El Hacedor de Bocadillos pasaba entonces la obra a su ayudante, que añadía unas ronchas de frespinillo y flábano con un toque de salsa de pasifresa para luego colocar la rebanada de encima y cortar en dos el bocadillo con un cuarto cuchillo de lo más corriente. No es que tales operaciones no requiriesen también su destreza, pero eran habilidades menores ejecutadas por un aprendiz aplicado que algún día sucedería al Hacedor de Bocadillos cuando éste acabara colgando las herramientas. Era una posición privilegiada y aquel aprendiz, Drimple, atraía la envidia de sus semejantes. En el pueblo los había que se contentaban con cortar leña y otros que eran dichosos acarreando agua, pero ser el Hacedor de Bocadillos era la felicidad suma.

De manera que el Hacedor de Bocadillos cantaba al trabajar.

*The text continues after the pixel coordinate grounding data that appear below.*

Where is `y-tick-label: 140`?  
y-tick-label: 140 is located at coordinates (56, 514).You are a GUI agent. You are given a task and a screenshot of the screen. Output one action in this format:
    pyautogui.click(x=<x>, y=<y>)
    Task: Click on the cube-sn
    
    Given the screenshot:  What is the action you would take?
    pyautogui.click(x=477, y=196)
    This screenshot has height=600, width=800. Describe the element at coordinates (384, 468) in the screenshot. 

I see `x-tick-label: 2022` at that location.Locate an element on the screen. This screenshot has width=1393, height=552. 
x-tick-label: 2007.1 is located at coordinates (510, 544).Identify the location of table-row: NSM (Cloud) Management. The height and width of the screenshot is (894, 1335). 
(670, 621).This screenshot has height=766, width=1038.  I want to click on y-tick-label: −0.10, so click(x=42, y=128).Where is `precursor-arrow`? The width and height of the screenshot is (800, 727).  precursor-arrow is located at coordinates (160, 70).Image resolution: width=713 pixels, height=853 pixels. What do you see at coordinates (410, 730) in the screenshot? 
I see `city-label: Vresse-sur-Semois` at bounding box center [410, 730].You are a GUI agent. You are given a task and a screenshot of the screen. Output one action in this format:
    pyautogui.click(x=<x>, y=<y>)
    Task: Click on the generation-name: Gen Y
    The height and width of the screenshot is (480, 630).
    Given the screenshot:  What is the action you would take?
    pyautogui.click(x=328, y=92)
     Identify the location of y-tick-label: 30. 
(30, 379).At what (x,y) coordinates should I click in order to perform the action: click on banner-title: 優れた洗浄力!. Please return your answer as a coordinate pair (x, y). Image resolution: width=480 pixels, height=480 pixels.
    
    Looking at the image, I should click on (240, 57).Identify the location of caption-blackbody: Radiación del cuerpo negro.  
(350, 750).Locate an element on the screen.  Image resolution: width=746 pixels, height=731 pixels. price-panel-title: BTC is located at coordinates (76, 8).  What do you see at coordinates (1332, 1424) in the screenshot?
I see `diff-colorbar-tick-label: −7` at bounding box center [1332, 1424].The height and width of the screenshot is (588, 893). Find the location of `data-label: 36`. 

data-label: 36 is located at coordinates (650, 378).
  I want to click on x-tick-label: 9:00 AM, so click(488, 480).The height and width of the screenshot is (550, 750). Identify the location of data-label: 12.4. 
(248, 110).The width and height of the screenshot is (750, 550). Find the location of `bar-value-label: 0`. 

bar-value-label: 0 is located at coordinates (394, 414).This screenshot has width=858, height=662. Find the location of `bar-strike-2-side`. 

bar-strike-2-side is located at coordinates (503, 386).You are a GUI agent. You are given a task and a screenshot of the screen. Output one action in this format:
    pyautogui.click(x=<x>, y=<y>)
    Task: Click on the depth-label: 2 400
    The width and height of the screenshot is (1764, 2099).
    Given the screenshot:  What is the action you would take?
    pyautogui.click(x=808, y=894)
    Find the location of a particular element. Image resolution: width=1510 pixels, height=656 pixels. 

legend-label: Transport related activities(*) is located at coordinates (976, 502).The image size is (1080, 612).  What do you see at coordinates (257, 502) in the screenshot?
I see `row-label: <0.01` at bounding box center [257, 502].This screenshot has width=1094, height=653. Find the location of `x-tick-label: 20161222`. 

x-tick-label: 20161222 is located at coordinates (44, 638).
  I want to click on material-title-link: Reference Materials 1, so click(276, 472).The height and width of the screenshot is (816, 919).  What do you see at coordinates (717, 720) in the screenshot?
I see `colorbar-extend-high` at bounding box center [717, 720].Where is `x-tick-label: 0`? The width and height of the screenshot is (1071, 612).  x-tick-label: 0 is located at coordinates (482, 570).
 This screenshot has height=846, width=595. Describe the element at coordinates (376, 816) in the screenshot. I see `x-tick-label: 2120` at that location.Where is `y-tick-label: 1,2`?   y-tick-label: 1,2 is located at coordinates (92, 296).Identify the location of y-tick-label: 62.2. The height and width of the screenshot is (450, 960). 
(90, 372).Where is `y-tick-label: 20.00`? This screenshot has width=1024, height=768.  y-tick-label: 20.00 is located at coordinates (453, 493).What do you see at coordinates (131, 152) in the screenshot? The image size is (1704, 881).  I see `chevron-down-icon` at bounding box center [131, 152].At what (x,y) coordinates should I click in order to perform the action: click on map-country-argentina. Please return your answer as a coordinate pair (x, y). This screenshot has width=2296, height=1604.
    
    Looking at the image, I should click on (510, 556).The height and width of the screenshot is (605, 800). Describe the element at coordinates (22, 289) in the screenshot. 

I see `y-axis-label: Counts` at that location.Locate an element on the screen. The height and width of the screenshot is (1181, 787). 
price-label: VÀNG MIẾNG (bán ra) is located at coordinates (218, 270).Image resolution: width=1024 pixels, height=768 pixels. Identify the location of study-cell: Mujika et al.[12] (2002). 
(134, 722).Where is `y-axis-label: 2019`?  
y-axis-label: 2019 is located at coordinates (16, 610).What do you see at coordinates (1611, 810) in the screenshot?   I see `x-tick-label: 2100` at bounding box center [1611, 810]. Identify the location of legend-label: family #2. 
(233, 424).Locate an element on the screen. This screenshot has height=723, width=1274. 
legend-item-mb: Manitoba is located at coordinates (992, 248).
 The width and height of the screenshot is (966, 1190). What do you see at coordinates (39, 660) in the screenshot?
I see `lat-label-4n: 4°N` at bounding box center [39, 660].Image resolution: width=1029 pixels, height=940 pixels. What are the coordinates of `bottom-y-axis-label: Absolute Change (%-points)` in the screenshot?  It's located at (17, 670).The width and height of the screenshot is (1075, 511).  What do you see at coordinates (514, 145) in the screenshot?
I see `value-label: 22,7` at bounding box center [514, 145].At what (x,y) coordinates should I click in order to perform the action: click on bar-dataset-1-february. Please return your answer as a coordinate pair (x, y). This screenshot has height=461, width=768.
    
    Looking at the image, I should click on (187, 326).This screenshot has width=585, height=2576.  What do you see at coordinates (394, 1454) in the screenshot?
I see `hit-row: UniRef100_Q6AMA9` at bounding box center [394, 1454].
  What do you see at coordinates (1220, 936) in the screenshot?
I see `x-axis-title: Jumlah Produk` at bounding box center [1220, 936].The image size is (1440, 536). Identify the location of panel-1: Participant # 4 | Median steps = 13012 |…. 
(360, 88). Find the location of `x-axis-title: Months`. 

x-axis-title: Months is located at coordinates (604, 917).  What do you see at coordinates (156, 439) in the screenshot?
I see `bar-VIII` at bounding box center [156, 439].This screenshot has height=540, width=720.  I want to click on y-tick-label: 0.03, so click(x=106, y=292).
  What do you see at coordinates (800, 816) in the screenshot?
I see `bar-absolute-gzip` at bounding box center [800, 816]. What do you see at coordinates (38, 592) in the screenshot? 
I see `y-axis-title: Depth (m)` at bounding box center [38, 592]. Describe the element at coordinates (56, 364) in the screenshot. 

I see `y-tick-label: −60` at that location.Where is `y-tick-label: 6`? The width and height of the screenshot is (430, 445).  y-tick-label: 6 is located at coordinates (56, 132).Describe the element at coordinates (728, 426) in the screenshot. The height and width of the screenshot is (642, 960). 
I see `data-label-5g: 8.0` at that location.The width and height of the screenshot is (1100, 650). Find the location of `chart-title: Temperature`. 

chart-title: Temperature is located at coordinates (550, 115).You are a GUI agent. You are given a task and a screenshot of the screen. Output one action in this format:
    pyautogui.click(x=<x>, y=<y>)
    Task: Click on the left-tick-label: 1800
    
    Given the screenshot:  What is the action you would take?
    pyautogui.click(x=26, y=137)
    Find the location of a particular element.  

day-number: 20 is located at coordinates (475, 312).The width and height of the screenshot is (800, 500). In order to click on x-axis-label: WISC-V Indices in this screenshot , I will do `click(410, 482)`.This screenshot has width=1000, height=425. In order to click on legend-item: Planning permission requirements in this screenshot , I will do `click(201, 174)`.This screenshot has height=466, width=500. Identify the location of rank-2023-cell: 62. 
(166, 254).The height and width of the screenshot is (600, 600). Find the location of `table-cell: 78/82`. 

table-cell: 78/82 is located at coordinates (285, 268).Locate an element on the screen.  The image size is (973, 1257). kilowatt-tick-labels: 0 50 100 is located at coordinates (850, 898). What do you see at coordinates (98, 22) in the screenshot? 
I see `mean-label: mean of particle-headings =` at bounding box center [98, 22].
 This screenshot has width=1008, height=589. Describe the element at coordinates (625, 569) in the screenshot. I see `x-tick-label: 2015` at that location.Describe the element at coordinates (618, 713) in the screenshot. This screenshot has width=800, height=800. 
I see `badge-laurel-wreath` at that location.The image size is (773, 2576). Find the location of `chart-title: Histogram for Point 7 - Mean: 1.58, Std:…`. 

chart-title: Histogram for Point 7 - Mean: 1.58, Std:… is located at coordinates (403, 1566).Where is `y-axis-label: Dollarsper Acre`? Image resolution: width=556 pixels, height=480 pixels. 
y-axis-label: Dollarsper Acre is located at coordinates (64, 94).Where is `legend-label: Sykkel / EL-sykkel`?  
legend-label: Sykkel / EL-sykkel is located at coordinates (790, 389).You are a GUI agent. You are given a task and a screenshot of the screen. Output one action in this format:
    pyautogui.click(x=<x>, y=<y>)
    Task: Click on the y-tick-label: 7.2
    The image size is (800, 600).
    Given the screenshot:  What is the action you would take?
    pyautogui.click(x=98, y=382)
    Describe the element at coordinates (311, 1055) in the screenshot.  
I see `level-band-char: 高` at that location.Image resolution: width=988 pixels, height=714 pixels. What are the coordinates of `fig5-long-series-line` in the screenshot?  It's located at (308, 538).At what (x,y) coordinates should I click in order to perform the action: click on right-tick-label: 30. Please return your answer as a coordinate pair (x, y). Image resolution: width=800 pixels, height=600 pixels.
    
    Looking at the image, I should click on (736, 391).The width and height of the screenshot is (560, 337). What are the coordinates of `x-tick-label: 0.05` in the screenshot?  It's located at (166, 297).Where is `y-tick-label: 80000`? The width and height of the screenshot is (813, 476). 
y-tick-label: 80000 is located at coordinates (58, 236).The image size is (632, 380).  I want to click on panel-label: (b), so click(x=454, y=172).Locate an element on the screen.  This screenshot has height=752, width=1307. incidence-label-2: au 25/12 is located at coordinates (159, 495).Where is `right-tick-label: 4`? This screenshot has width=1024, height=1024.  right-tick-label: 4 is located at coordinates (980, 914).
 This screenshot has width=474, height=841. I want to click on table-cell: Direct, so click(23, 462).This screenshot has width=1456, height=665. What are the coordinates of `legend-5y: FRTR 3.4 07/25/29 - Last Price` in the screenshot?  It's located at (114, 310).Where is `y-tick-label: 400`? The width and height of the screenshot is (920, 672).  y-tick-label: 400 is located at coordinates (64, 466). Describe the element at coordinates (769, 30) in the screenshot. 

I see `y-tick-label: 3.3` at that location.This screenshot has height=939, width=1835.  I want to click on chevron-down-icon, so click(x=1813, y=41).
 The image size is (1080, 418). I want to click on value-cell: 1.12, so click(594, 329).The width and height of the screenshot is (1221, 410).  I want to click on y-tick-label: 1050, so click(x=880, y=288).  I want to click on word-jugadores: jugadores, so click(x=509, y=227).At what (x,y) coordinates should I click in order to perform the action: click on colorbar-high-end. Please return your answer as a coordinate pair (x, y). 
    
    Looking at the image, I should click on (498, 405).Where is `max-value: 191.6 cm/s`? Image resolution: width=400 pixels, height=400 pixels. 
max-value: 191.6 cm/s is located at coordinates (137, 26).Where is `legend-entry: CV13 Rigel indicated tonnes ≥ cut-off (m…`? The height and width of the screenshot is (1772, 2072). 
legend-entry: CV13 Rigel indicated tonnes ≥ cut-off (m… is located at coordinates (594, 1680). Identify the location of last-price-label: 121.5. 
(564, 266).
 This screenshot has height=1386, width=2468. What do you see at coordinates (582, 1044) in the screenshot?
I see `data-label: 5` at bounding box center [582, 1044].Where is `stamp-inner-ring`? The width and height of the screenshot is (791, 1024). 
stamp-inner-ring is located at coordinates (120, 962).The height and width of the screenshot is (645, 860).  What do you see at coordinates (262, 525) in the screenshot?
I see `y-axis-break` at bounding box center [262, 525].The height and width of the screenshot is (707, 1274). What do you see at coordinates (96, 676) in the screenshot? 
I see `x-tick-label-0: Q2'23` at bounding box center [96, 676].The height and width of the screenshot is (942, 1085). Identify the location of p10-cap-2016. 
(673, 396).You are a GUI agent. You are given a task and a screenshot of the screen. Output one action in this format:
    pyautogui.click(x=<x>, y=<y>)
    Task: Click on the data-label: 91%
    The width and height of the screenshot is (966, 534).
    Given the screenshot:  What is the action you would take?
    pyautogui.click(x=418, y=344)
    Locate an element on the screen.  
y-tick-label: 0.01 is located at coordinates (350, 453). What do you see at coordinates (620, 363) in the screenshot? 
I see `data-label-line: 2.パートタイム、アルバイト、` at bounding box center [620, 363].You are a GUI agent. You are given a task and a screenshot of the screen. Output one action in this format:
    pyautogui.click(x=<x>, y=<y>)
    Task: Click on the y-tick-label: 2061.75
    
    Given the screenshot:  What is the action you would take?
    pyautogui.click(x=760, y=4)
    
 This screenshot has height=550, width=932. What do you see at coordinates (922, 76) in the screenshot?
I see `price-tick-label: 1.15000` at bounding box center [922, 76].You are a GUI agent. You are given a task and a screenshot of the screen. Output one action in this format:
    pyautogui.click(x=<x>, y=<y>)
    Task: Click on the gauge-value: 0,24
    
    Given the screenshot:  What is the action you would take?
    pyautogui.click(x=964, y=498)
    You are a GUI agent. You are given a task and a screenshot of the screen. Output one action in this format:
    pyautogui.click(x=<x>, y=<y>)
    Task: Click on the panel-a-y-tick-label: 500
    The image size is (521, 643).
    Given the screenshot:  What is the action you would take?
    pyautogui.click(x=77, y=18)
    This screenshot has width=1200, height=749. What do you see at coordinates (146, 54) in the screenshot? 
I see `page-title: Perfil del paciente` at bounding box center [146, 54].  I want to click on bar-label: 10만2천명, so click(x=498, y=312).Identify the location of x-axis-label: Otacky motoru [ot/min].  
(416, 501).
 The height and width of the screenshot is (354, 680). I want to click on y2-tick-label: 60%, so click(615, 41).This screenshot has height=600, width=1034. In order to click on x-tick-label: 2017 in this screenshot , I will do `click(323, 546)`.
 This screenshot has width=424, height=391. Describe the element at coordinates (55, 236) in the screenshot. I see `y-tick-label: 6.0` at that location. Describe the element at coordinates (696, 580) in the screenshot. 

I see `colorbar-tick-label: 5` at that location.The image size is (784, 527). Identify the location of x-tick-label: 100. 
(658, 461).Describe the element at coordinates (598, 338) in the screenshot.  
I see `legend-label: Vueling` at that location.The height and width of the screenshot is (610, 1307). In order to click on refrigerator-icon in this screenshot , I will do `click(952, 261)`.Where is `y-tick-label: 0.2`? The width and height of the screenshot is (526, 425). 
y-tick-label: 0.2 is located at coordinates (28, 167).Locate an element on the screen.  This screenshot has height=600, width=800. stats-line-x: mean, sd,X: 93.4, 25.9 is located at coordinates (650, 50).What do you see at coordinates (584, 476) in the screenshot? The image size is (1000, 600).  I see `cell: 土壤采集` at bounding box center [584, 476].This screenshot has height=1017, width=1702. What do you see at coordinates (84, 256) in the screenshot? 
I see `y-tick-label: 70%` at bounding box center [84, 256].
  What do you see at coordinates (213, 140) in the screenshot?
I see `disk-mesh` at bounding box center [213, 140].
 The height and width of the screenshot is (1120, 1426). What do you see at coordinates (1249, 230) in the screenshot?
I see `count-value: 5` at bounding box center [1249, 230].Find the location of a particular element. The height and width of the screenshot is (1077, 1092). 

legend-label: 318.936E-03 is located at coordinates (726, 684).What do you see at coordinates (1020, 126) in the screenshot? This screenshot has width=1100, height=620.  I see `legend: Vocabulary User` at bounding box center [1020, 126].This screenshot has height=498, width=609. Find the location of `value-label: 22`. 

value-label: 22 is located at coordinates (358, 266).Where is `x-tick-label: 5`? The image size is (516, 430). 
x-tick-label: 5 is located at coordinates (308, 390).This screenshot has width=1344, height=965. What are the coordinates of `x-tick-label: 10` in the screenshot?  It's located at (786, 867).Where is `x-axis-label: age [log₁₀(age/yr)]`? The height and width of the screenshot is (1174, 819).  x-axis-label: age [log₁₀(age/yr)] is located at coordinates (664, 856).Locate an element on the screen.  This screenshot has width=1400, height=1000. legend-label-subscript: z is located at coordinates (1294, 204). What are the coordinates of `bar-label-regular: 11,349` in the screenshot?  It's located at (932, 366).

Estaba utilizando el resto de la carne salada de aquel año. Ya había perdido un poco, pero el exquisito sabor de la carne del Animal Completamente Normal seguía siendo algo insuperable con respecto a toda la experiencia anterior del Hacedor de Bocadillos. Se había previsto que a la semana siguiente los Animales Completamente Normales volverían a aparecer en su habitual migración, con lo que todo el pueblo se vería sumido una vez más en una frenética actividad: cazar Animales, matar seis, incluso siete docenas de los millares que pasaban como una exhalación. Luego había que limpiarlos, descuartizarlos y salar la mayor parte de la carne para conservarla durante los meses de invierno hasta la primavera, cuando se producía la migración de regreso que volvería a abastecerles de provisiones.

La mejor carne se asaba en seguida para la fiesta que señalaba la llegada del otoño. Los festejos duraban tres días de absoluta exuberancia, de bailes e historias que el Anciano Thrashbarg contaba sobre las incidencias de la caza, narraciones que él se dedicaba a inventar en su cabaña mientras el resto del pueblo salía a cazar.